The M33 is a metropolitan route in Johannesburg, South Africa. The southern half of the road connects the light industry areas of City Deep and Rosherville with the M2 motorway while the northern half connects the eastern suburbs of Johannesburg with the northern suburbs.

== Route ==
The M33 starts as a junction with the M31 (Heidelberg Road) in the City Deep industrial area. It begins by heading north-east as Houer Road and then turns east, entering the suburb of Rosherville before turning north now as Lower Germiston Road. Leaving Rosherville, it heads north over railway lines as Cleveland Road, passing through the industrial suburb of Heriotdale and reaching the Cleveland Road Interchange with the M2 motorway (Francois Oberholzer Freeway).

Immediately after crossing the M2, Cleveland Road intercepts the R29 (Main Reef Road), crossing it as a horseshoe curve, before continuing northwards into the light industrial suburb of Cleveland, becoming 31st Street and meeting the M14 (Jules Street) in Malvern.

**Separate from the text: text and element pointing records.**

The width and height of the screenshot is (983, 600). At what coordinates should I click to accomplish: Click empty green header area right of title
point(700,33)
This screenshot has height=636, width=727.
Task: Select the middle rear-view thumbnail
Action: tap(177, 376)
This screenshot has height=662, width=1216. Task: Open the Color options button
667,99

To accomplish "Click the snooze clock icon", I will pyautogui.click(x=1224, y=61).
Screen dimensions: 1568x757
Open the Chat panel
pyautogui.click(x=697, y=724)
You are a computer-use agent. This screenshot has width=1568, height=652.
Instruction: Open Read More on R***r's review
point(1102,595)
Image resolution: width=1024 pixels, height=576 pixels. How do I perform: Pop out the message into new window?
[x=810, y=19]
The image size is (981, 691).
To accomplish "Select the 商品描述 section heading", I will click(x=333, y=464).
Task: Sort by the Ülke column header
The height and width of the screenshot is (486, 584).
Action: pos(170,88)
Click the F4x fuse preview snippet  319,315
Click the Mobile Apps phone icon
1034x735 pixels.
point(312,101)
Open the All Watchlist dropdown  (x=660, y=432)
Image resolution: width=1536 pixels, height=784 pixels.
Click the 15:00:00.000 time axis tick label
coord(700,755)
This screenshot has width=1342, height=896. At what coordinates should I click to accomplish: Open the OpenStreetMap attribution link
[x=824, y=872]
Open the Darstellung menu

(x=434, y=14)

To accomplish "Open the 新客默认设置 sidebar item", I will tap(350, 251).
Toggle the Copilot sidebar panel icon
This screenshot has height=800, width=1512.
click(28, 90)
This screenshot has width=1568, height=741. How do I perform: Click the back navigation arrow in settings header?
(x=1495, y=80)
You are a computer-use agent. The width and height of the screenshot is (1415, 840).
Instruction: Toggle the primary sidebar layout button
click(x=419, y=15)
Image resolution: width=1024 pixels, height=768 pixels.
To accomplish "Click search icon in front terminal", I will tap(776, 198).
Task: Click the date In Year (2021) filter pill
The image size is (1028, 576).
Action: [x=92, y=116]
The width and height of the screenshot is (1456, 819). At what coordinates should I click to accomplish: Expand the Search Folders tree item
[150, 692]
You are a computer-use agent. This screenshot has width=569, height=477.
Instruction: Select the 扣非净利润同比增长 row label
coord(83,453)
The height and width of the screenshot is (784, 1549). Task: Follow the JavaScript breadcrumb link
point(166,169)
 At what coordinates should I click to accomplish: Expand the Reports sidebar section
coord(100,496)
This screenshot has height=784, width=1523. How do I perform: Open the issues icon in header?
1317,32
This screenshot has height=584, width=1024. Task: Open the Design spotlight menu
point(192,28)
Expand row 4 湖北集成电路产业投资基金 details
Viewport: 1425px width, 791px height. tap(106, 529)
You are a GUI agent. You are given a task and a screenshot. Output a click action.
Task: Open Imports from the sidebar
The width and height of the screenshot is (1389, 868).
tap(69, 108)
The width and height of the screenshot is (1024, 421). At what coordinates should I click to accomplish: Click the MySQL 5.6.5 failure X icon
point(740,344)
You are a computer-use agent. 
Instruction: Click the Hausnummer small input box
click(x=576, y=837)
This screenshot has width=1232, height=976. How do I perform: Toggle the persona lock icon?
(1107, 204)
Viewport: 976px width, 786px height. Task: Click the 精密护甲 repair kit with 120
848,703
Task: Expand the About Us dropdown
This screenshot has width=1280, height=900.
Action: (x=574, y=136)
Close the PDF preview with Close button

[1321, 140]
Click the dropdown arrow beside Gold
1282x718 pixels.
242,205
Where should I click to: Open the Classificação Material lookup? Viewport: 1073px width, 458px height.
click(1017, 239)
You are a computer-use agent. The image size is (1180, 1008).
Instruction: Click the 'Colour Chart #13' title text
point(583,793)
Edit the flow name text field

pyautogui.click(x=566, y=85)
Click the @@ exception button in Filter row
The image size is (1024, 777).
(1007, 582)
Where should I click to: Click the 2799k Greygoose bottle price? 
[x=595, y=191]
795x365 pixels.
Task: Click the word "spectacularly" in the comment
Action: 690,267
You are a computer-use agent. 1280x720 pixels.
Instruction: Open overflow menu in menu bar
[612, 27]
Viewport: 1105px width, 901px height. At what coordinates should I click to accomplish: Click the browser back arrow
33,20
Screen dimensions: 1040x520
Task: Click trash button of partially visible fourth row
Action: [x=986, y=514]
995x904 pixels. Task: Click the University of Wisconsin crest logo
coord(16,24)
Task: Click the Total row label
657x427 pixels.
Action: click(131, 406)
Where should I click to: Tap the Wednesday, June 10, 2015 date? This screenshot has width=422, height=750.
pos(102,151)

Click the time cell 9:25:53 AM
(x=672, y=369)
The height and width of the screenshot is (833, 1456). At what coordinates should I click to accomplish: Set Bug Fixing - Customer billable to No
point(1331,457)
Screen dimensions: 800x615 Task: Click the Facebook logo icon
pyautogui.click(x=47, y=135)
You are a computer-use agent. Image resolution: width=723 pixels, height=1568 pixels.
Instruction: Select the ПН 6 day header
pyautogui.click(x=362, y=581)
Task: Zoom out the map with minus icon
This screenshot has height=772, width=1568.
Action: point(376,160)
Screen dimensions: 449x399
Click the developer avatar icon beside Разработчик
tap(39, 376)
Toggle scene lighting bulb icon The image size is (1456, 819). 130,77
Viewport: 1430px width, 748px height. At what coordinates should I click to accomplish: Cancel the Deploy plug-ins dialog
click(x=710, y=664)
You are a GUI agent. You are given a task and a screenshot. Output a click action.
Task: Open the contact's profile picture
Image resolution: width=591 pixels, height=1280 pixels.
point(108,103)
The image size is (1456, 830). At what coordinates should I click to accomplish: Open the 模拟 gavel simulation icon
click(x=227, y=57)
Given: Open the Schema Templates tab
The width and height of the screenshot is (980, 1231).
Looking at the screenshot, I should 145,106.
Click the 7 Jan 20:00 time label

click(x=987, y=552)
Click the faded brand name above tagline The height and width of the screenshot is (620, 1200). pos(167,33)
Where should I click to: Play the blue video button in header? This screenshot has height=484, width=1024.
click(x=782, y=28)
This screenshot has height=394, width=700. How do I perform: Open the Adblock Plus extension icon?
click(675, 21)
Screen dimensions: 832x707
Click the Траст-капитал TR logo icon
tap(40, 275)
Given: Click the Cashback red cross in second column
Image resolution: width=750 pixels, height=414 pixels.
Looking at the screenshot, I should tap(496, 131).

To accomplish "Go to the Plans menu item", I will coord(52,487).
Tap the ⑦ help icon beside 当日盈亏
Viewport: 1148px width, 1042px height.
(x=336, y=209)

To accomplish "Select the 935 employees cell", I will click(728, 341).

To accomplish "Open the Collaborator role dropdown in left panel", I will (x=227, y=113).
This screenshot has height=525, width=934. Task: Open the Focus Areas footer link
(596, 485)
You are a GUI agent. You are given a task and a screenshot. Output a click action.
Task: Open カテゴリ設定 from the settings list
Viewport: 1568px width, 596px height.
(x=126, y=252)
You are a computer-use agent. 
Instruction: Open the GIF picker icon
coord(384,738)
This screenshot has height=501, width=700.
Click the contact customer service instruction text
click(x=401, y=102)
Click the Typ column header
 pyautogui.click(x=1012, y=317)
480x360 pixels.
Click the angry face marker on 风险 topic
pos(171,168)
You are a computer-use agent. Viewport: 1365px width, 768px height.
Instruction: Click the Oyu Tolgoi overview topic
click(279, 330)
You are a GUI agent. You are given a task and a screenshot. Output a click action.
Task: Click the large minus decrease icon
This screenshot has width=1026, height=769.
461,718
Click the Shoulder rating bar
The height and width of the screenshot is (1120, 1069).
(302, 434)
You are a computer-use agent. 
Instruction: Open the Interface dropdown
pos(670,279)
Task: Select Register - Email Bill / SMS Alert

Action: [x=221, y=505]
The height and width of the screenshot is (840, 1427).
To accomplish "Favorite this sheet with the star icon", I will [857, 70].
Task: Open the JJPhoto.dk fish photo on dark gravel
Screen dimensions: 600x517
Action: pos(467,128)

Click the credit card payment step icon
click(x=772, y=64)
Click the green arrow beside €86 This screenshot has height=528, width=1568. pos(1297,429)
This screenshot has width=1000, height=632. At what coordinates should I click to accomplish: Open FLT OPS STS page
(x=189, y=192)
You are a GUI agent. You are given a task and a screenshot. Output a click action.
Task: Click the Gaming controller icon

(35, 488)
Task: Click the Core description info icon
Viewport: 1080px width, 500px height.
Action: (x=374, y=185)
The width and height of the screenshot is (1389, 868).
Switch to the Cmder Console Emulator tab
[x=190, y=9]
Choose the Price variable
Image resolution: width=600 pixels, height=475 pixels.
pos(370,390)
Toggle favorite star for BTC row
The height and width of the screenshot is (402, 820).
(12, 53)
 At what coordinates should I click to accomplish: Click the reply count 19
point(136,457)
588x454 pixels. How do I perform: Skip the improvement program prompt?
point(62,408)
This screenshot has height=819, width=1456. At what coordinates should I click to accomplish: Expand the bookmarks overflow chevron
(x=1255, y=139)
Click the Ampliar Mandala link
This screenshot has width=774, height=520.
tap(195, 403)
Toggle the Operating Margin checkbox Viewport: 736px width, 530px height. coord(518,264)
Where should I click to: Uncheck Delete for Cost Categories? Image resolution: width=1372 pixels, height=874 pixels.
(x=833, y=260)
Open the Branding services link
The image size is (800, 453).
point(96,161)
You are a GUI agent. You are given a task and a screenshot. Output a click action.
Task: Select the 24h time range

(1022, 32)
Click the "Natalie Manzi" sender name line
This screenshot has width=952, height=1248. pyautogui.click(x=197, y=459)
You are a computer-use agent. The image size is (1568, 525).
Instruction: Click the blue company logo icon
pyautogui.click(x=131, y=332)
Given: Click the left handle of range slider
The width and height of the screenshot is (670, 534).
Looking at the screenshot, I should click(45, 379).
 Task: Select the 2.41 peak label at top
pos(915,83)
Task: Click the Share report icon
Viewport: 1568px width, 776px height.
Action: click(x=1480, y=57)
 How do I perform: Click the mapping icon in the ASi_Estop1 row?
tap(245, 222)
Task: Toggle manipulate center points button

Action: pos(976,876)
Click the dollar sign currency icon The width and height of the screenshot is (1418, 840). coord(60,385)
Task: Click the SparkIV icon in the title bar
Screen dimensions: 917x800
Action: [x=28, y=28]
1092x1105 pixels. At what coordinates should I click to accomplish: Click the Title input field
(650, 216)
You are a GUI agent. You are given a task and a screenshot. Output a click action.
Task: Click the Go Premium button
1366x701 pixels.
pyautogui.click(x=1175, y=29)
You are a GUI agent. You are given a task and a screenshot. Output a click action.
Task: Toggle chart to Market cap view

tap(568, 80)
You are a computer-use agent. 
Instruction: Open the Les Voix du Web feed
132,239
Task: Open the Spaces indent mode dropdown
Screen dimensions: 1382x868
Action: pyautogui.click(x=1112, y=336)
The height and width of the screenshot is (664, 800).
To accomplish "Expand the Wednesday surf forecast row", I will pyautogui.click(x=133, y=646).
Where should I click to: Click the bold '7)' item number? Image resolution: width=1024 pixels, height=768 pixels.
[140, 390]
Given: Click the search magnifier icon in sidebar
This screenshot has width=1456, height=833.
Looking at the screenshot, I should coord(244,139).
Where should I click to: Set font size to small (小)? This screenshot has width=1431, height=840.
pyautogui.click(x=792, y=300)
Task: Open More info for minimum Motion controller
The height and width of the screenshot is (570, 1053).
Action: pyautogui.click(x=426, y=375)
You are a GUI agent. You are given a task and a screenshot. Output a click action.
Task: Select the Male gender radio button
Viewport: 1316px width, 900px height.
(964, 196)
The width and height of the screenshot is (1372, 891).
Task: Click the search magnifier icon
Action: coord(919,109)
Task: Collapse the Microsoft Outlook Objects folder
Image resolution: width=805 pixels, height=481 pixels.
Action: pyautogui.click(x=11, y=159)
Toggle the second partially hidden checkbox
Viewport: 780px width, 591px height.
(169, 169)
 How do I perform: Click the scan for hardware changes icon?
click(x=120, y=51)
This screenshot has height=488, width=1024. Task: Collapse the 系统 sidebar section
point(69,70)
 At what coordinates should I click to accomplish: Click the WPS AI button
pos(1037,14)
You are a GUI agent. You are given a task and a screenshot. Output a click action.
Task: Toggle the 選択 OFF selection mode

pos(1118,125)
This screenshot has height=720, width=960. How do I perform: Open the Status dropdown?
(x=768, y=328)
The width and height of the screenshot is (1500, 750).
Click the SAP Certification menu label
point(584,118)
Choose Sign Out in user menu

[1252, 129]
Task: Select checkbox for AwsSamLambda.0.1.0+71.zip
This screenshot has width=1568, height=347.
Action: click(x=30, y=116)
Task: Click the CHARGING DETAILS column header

Crossing the M14, it heads north as Monmouth Street to Pandora Road in Kensington. Turning left onto Pandora Road, it heads west before turning north-west at the next junction onto Queen Street. It then crosses the R24 (Albertina Sisulu Road).

Crossing the R24, it passes north through Bruma, crossing the Jukskei River before intersecting the M18 (Marcia Street) in Cyrildene. Crossing the M18, it heads northwards as Friedland Avenue and then turns west as Cooper Street until it reaches a roundabout with Frederick Street in Observatory. The M33 now turns north as Louise Street, then west as Grace Road, then north as Sylvia Pass.

Crossing over the ridge as Sylvia Pass, the route curves as it heads down into Mountain View and Linksfield Ridge. Now called Goodman Terrace, the M33 continues north, reaching 7th Street, where it turns right and then left onto 9th Avenue, meeting the M16 (8th Street) at the next junction. Continuing north, the M33 reaches its end by intersecting the R25 at Hathorn Avenue and Durham Street.